Conversely, gallbladder agenesis, which we suspected preoperatively in our case, is another rare congenital anomaly with an incidence rate of 0.1–0.65%, and approximately 50% of these patients present with symptoms of biliary diseases [8]. The developmental abnormality of the biliary system results in an ectopic gallbladder and gallbladder agenesis. The liver, gallbladder, and biliary system begin to develop early in the fourth week of intrauterine life in the form of a ventral outgrowth from the caudal part of the foregut. This hepatic diverticulum is divided into two parts as it grows: one representing the primordium of the liver and the other representing the primordium of the gallbladder and cystic duct. By the seventh week of intrauterine life, vacuolation occurs, and the gallbladder and the cystic duct develop a lumen [9]. Failure of this developmental process at any stage results in agenesis of the gallbladder, whereas inappropriate migration of the gallbladder primordium results in an ectopic gallbladder [10]. In our case, the patient would have been diagnosed with gallbladder agenesis and the ectopic gallbladder would not have been detected had she not undergone surgery for CBD. Similarly, some previous reports of gallbladder agenesis might include cases with an ectopic gallbladder.

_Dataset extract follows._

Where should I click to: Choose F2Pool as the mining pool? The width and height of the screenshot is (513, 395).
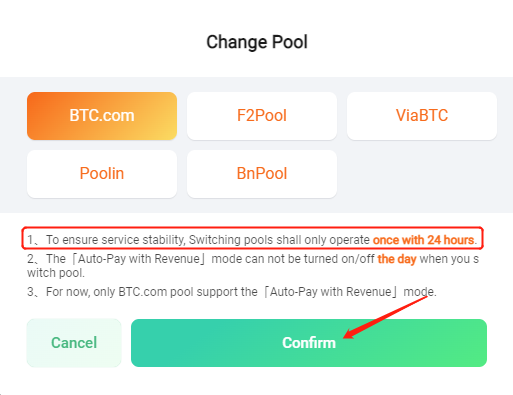pyautogui.click(x=262, y=116)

An ectopic gallbladder has been reported to be associated with congenital diseases such as congenital agenesis of the right lobe of the liver or duplication of the common bile duct [11, 12]; however, to the best of our knowledge, the association between an ectopic gallbladder and CBD has not been reported previously. Congenital biliary dilation is occasionally associated with an anomalous biliary tree. Specifically, an anomalous biliary tree may not be easily identified on preoperative imaging. Therefore, surgeons should be mindful of the possibility of anatomical abnormalities of the biliary tree during hepatobiliary surgery. In our case, while we suspected the absence of the gallbladder until halfway through the operation, meticulous exploration at the hepatic hilum revealed an ectopic gallbladder.

Conclusions

To the best of our knowledge, this is the first pediatric case report describing an ectopic gallbladder concomitant with CBD. It is important to consider the possibility of an ectopic gallbladder when the gallbladder is not identified by preoperative imaging for hepatobiliary surgery.